Dmitry YershovMassachusetts Institute of Technology
Heuristic-driven wavefront propagation algorithms for robot optimal feedback planning

Monday, October 28, 2013 - 1:25pm
Upson 315

For several decades, the optimal path planning problem in robotics was solved using one common approach: discretize the domain using a reachability graph and search for the shortest path on this graph using a fast graph search algorithm. The advantage of this approach lies in a vast number of graph search algorithms available to solve the discrete problem efficiently. These include Dijkstra's algorithm, A* algorithm, D* algorithm, and many others. Commonly, graph search algorithms utilize various heuristics to accelerate the shortest path computations. This approach leads to extremely efficient algorithms that can be utilized for a real-time motion planning of mobile robots. In this case, however, the resulting trajectory may not converge to the optimum as the step-size tends to zero. For example, the approximate path computed on a regular 2D grid, in which each point is connected to four of its neighbors, is a "staircase" solution. This solution does not converge to an optimal path that is not aligned with the grid.
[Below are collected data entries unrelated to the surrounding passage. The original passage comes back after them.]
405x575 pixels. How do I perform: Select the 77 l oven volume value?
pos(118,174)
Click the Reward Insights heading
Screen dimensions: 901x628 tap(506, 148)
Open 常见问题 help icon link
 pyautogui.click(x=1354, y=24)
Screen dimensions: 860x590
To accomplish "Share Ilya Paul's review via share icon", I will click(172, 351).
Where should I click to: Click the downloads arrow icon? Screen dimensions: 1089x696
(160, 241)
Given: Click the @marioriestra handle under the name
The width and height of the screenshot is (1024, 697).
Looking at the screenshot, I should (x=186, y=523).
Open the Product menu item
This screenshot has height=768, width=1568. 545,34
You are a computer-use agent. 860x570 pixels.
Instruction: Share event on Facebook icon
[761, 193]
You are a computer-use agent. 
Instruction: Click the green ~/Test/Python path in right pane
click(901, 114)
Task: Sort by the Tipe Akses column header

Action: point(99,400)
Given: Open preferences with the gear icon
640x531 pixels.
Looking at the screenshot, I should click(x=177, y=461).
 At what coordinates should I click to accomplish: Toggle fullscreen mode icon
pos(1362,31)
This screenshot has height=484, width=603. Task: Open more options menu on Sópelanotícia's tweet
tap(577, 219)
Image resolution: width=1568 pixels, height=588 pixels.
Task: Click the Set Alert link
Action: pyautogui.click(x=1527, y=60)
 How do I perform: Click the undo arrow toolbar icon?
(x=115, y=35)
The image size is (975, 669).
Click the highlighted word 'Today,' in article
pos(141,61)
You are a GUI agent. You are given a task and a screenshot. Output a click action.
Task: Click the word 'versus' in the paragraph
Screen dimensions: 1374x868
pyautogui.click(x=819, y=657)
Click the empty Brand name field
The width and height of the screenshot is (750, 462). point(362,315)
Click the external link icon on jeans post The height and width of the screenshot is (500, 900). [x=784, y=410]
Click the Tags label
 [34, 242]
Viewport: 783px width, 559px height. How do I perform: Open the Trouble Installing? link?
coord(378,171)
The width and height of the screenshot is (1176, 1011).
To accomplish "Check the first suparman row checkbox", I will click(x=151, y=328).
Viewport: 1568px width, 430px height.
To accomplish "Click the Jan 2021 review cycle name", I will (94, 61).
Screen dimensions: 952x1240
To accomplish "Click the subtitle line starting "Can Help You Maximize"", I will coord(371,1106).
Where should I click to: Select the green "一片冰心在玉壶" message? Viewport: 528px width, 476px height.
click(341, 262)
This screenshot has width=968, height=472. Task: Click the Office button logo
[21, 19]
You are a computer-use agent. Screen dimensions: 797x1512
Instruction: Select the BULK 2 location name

Thus, fast and numerically accurate algorithms are in demand for robot optimal path planning. In our work, we employed a heuristic similar to A* algorithm into the Fast Marching Method (FMM). This approach reduces the computational demand of the traditional FMM by focusing the computations in the vicinity of the optimal trajectory, and it guarantees the convergence to an exact solution. Moreover, our algorithm computes a feedback plan, rather than a single trajectory, provided by many graph search strategies. The feedback optimal control eliminates the need to use special stabilizing controllers to follow the optimal path. In this work, we also explore the possibility to implement heuristic-driven wavefront propagation algorithms for systems with complex dynamics and cost functions.